To set up this use case, start by going to the Alerts section of SmartSetup and tapping the Leaks & Floods category. Here, you’ll select the option of monitoring leaks and floods and getting alerts. You’ll then want to enter in the name of the place that corresponds to the area that you’re monitoring (ie: Basement, Kitchen, Bathroom, etc). Finally, select a moisture sensor, choose whether or not you’d like to receive a push and/or text notification, and then (if you have a smart water valve or a FortrezZ Siren Strobe Alarm), you can choose to automatically shut off the water or trigger a loud flashing siren to warn you if there’s a leak.

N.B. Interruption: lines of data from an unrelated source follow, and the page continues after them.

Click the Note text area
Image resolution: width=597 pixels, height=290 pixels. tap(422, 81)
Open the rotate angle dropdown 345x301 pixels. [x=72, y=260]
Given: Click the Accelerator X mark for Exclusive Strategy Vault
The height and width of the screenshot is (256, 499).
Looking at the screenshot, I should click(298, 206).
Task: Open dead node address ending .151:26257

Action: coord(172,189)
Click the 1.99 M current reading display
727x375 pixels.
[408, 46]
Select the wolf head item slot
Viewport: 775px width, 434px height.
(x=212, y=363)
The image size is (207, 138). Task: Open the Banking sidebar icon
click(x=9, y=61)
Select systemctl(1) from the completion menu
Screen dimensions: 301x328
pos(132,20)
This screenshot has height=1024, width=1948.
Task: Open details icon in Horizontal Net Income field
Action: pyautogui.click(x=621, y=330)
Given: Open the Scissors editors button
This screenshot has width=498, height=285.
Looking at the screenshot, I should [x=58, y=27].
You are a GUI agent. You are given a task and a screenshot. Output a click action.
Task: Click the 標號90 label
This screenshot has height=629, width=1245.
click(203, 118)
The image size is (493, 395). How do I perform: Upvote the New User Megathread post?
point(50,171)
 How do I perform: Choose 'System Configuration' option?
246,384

How to: Trigger outdoor lights to turn on when there’s motion
And finally, Steve has placed an Aeon Multi-Sensor outside facing his garden. When the Multi-Sensor detects motion, it automatically triggers his outdoor flood lights to turn on, in hopes of scaring away the intrepid band of roving deer that eat his plants.
To set up this use case, you’ll first want to install a motion sensor. The Aeon Multi-Sensor is ideal for detecting motion outdoors. Next, you’ll want to connect your lights. There are a few ways to go about this: One is to wire your outdoor lights to your smart in-wall switch. A more simple way is to either screw in a smart bulb that’s specifically made for outdoors (we recommend the TCP BR30 Flood Lamp), or–if possible–to plug your outdoor light(s) in to a SmartPower Outlet.
And then you’d set up this use case just as you would the above motion and lights scenario: By going in to the Actions section of SmartSetup, selecting the Lighting category, choosing “Turn on when there is motion,” and following the simple prompts.